From the passage on calibrating robot tools below, copy word for word the part that opens with the words containing "These methods are" and closes with "to the robot.".

▸ **Provided passage**:
○ ○ ○
Because of their great capabilities and flexibility, 6DoF robots are assigned many different tasks using a wide variety of tools. However, taking advantage of the capabilities of these robots requires precise re-calibration every time a new tool is introduced. Re-calibration is often time-consuming and inaccurate, inhibiting smooth operation of industrial processes and delaying production.

Servotronix has created an effective teach-position method that quickly calibrates a new tool used by a 6DoF robot without relying on manufacturer measurements or external sensors.  The method is easy, accurate, and useful in practical applications.


A 6DoF robot holds and moves a tool in order to perform a task. To achieve satisfactory performance, the robot must know the exact location of the tool while it works. Each time a different tool is attached, the robot must be precisely re-calibrated.

There are different methods for calibrating 6DoF robots. Touching reference parts, using distance sensors and employing laser interferometry are just a few. Also, external sensors such as camera systems can be attached to various robot locations in order to acquire the precise position of a reference object from which the robot can be calibrated.

These methods are time-consuming and complicated. Servotronix has developed a simpler method that has already achieved excellent results. We describe the method below.

Determining the Tool Center Point

Kinematic calibration methods are used to determine the tool center point (TCP), the point in relation to which all robot positioning is defined. The TCP is defined relative to the world coordinate system, the Cartesian coordinate system for any point in the world, which always remains stationary with respect to the robot.
○ ○ ○
▸ **Supplied material**:
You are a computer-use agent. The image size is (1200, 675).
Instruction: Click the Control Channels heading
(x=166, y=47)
○ ○ ○
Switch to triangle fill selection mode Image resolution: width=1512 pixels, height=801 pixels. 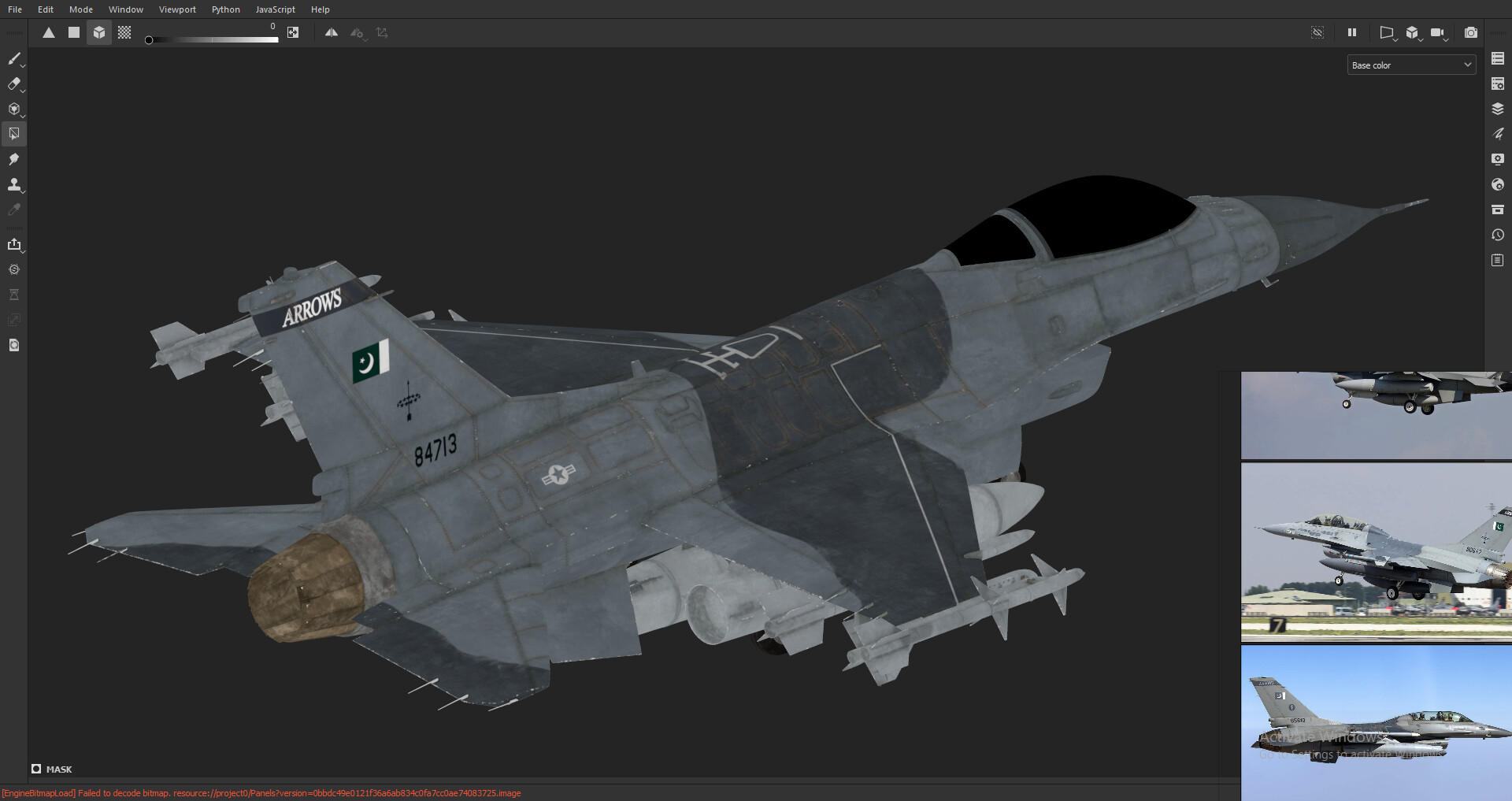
○ ○ ○
▸ **Exercise response**:
These methods are time-consuming and complicated. Servotronix has developed a simpler method that has already achieved excellent results. We describe the method below.

Determining the Tool Center Point

Kinematic calibration methods are used to determine the tool center point (TCP), the point in relation to which all robot positioning is defined. The TCP is defined relative to the world coordinate system, the Cartesian coordinate system for any point in the world, which always remains stationary with respect to the robot.